Third, the scholarship of the last few decades has been much more successful at documenting the patterns, trends, and (to some extent) causes of social inequality than it has been at demonstrating its consequences or identifying effective strategies for reducing it. Research clearly demonstrates the negative consequences of growing up poor, for example, but research on how growing up amidst inequality affects both the poor and the rich is scarce and far less conclusive. Similarly, to the extent that scholarship has addressed strategies for reducing inequality, it has often done so by focusing on evaluating policies and interventions designed to improve life chances for those at the bottom end of the inequality distribution or in a disadvantaged racial, ethnic, or other group. While such strategies may in some cases lead to reductions in inequality, they may not be the most effective strategies for doing so. Our review indicates a clear need for more scholarship that focuses explicitly on the consequences and remedies of inequality per se.

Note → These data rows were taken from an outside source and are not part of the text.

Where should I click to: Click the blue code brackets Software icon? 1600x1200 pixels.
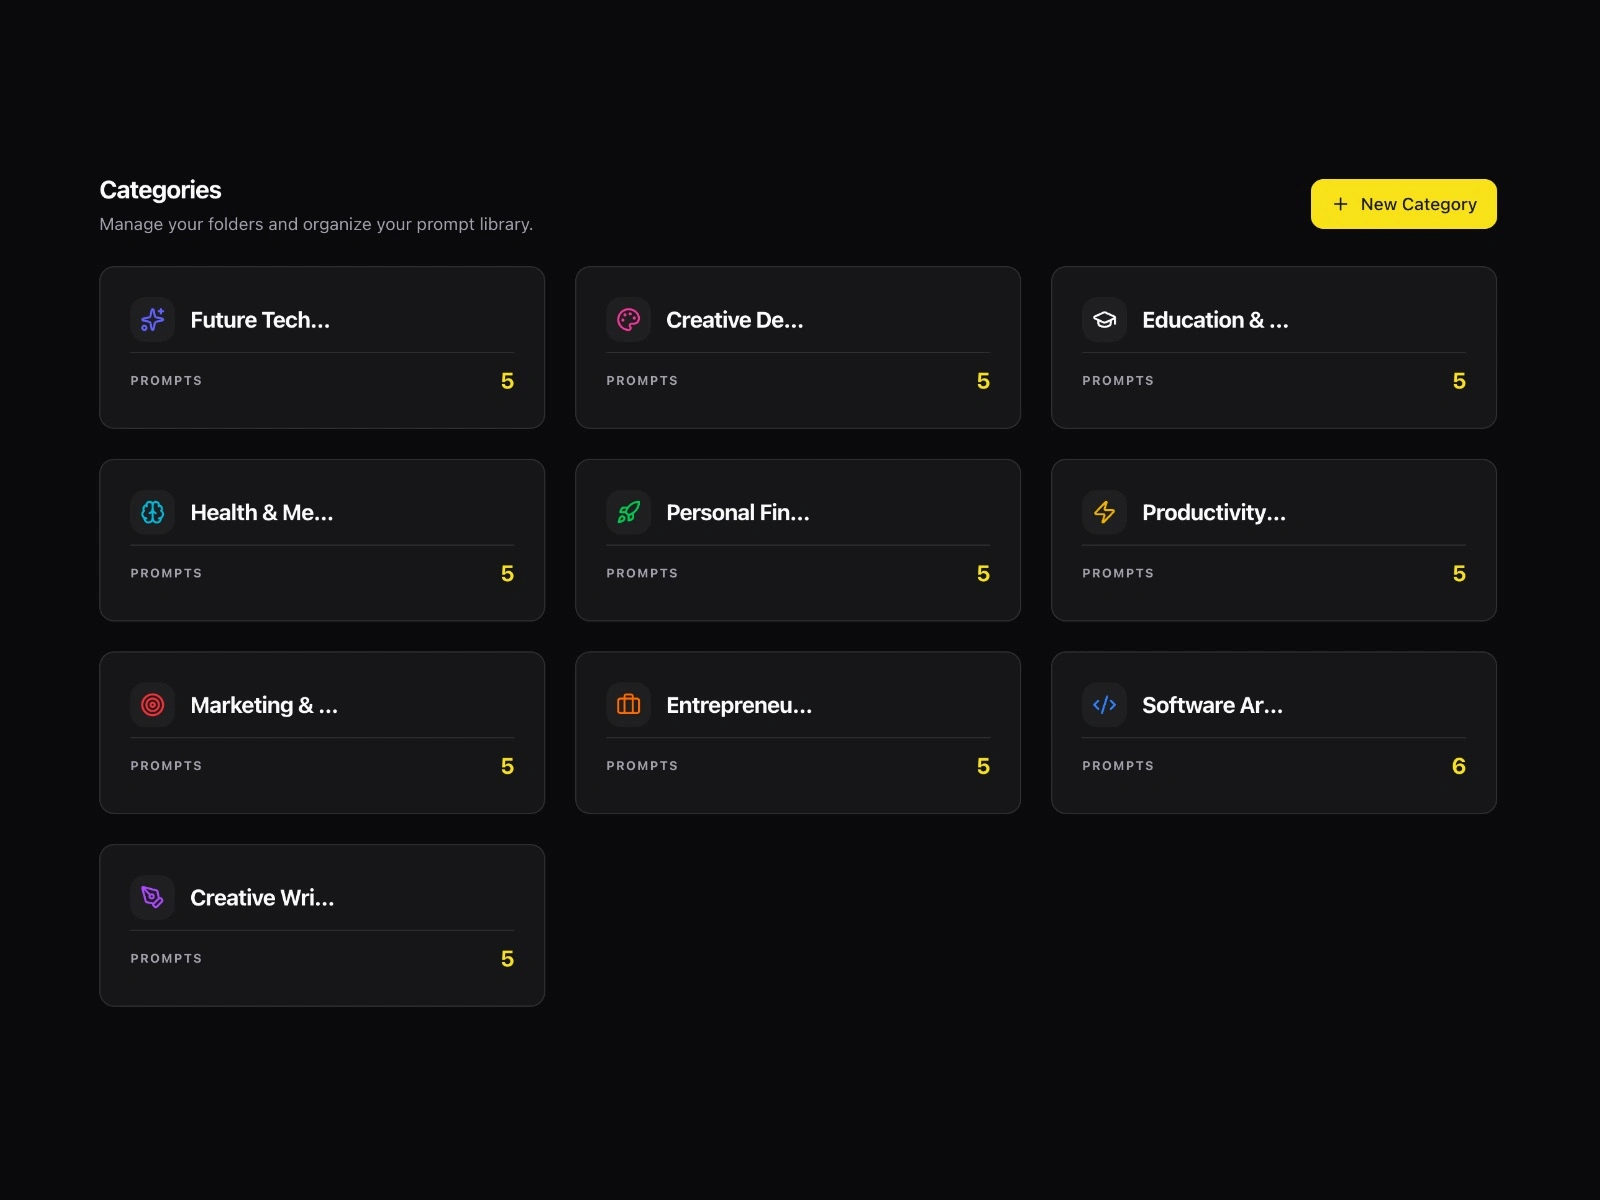point(1104,705)
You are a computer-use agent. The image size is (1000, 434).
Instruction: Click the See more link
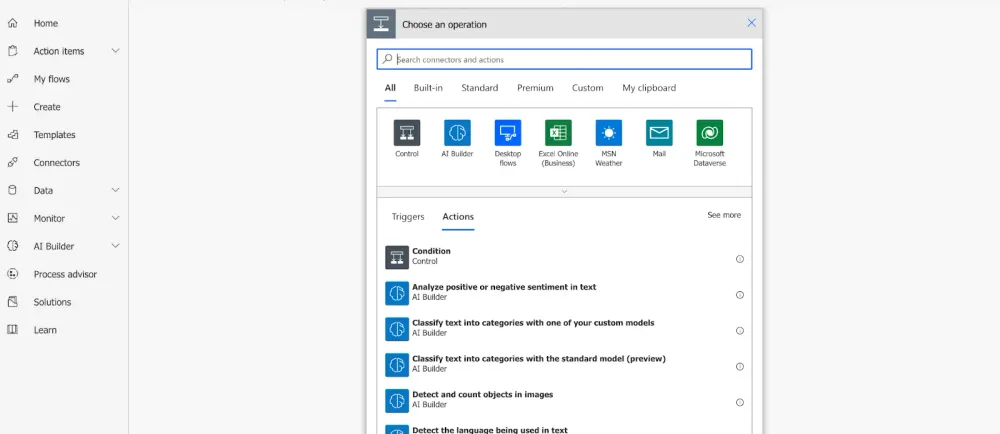(724, 215)
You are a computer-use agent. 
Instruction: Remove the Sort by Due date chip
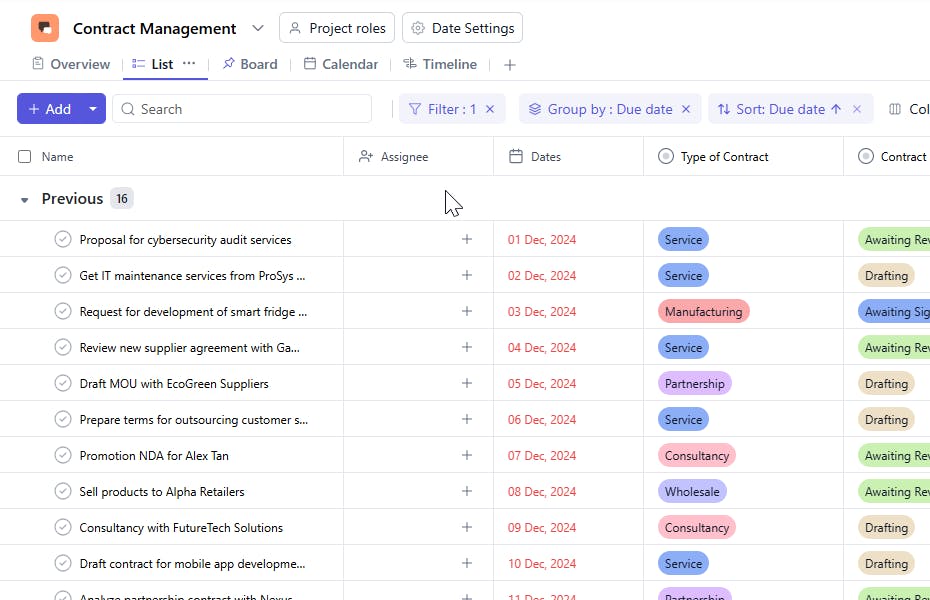tap(857, 109)
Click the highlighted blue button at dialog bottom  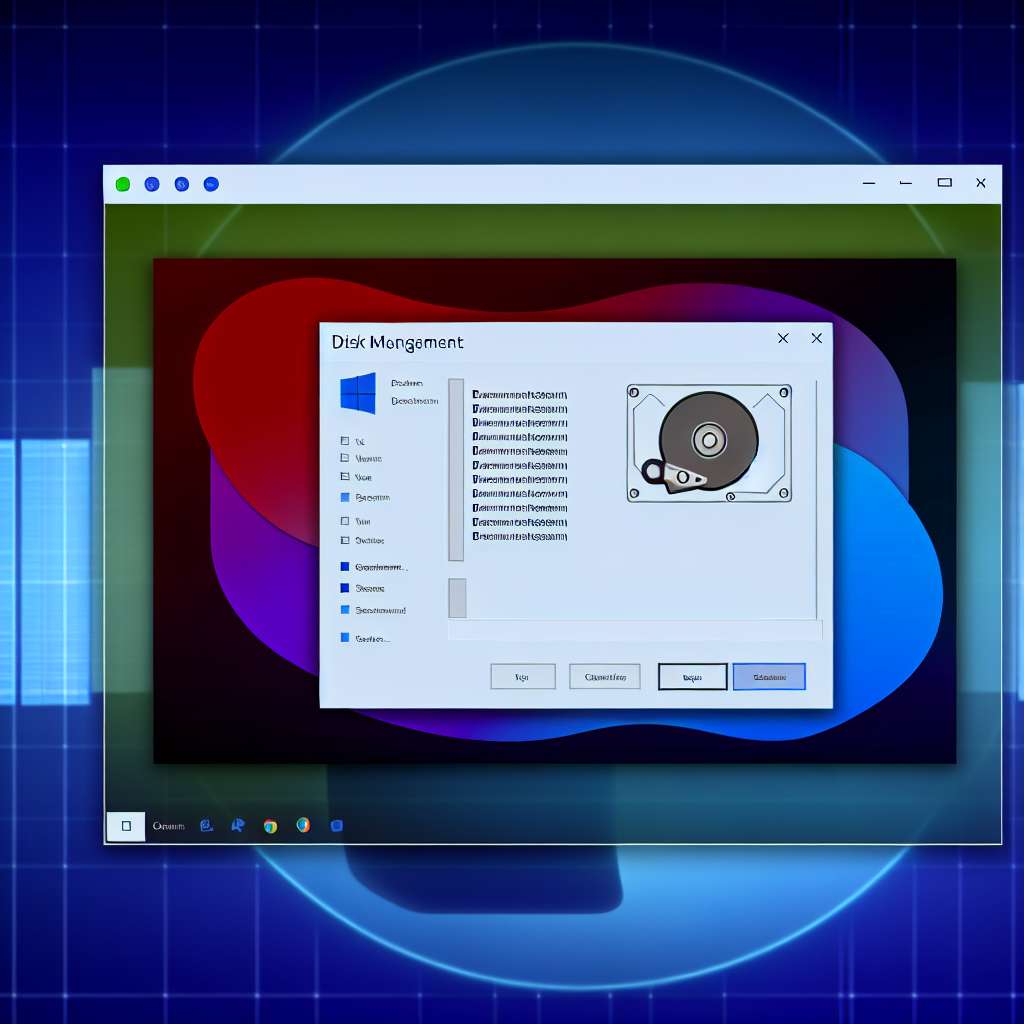[768, 677]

Fourth is a point related to this last conclusion: the problem of inequality is often framed in both scholarship and in public discourse as a problem of poverty (or some other form of social disadvantage). In other words, we often ask “why are the poor poor?” and “what are the consequences of growing up poor?” rather than “why are socioeconomic conditions, health and educational outcomes, and the distribution of political power so unequal, and why are they so unequally distributed among groups?” or “what are the consequences of inequality for society?” Framing the problem of inequality as a problem of poverty (or more generally, as a problem of a disadvantaged group) may make addressing the issue more politically tractable, because it seems to imply that the only change needed is to increase opportunity for a disadvantaged group, but it also narrows the scope of scholarship, and thereby limits our understanding of inequality and its consequences.
Our brief summary of the vast welter of inequality scholarship is, of course, incomplete in many ways. Moreover, we recognize that scholarship alone will not change the world in which our children are growing up. Nonetheless, good scholarship can be both a spur and a guide to action. Indeed, we believe that improved inequality scholarship should be one component of efforts to improve young people’s opportunities.